• **Task brief**:
Please transcribe exactly the lines from the one containing "The width and height of the screenshot is (1208, 788)." through the end of the records below, both included, and nothing else.

[Opening Supplied entries section]

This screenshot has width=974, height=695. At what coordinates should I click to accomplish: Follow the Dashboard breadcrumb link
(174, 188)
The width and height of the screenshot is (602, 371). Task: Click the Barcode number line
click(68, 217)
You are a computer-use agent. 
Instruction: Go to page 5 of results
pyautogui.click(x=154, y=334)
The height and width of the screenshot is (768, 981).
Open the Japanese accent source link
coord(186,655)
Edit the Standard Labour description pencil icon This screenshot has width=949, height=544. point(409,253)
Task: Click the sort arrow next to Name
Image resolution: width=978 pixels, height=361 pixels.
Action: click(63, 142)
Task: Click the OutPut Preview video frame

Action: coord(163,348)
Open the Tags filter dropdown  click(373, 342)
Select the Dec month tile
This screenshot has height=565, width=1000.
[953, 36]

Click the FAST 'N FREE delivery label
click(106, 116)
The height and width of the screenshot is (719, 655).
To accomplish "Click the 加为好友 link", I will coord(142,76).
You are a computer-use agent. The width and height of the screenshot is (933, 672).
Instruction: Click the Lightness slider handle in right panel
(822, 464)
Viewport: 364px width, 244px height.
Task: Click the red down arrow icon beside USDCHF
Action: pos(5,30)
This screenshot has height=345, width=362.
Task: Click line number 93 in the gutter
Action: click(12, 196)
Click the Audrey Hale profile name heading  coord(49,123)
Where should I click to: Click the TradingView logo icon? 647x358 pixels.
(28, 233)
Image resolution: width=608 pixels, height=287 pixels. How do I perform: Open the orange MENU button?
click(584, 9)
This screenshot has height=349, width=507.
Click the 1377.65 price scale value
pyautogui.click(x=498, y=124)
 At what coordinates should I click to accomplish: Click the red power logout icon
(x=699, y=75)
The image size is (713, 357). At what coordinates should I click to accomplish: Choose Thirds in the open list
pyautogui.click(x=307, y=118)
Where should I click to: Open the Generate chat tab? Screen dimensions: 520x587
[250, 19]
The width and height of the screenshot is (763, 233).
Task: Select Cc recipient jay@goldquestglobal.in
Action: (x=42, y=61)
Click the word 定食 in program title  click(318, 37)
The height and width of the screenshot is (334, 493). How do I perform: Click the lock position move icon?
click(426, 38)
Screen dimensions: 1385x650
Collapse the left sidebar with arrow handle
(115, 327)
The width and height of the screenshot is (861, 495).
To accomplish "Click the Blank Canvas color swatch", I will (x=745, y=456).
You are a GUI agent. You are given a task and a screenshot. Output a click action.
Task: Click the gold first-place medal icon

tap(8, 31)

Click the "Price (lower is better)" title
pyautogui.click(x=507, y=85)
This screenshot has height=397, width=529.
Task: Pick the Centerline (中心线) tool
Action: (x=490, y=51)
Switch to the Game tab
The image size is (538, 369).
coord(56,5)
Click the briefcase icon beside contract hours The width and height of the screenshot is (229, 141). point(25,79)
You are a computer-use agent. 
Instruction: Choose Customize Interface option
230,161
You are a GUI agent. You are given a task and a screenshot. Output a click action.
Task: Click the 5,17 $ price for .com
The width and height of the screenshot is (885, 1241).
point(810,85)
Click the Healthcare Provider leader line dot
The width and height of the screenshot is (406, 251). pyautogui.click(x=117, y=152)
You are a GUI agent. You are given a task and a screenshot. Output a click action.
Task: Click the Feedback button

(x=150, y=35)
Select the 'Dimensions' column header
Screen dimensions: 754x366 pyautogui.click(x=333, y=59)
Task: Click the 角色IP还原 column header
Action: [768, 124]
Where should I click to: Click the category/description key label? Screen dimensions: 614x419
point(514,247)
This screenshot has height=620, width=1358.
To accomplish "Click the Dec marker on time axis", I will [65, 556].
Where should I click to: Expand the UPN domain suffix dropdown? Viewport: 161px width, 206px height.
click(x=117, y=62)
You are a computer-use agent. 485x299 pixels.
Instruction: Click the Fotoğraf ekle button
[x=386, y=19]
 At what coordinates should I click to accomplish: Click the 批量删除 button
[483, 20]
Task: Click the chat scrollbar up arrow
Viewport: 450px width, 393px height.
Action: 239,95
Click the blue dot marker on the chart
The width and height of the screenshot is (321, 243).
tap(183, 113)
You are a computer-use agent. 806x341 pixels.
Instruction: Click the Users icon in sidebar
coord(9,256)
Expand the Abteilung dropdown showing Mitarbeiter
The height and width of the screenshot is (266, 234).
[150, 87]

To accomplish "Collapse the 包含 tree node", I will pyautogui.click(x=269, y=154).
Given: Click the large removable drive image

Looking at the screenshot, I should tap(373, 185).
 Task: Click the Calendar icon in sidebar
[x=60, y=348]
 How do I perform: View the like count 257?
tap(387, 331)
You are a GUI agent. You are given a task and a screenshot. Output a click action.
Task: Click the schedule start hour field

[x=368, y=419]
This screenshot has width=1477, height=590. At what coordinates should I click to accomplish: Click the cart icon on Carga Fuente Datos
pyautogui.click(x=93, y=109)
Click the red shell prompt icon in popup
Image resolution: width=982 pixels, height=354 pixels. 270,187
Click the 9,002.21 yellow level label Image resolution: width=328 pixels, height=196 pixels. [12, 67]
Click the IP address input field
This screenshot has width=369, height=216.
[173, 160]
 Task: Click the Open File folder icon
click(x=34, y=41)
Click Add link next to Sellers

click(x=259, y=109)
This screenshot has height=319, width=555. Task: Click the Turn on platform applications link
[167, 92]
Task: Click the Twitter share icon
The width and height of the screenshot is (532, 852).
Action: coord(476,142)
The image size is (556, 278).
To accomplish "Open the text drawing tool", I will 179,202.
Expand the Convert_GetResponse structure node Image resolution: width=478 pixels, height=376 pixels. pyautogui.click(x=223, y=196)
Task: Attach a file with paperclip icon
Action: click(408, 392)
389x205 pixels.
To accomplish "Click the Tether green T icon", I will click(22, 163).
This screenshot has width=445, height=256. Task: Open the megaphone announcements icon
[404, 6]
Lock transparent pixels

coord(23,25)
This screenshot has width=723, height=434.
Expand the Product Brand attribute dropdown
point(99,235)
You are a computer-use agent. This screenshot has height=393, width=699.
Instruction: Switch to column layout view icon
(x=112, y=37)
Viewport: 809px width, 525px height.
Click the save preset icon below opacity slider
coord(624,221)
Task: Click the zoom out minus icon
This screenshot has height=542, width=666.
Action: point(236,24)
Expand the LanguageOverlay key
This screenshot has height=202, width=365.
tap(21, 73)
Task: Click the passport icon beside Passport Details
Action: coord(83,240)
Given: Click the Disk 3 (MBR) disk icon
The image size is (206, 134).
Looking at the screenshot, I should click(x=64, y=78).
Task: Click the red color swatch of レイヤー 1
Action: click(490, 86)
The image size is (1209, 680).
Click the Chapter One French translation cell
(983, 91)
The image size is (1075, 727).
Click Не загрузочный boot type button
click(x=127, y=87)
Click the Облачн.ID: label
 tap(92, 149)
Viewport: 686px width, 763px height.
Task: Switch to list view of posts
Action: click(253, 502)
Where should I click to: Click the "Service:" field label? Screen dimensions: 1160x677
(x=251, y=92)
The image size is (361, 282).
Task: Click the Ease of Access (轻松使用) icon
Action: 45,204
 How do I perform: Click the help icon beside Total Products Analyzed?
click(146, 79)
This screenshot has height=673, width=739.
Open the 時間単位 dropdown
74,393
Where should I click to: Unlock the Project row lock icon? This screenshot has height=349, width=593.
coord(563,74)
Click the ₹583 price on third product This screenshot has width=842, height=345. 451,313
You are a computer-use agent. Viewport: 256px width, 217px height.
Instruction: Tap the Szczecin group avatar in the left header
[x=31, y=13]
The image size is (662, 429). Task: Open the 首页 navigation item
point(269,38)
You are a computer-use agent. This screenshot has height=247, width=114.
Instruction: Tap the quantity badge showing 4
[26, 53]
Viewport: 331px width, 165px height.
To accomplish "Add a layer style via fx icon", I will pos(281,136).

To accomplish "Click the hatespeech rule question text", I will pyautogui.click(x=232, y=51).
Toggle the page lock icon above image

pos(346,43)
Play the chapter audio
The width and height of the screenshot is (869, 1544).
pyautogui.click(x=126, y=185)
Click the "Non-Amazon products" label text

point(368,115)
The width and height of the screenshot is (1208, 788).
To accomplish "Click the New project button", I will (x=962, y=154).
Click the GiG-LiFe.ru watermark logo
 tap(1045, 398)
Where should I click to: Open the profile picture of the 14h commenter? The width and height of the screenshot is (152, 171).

[Closing Supplied entries section]

• **Solved problem**:
The width and height of the screenshot is (1208, 788).
To accomplish "Click the New project button", I will (x=962, y=154).
Click the GiG-LiFe.ru watermark logo
 tap(1045, 398)
Where should I click to: Open the profile picture of the 14h commenter? The width and height of the screenshot is (152, 171).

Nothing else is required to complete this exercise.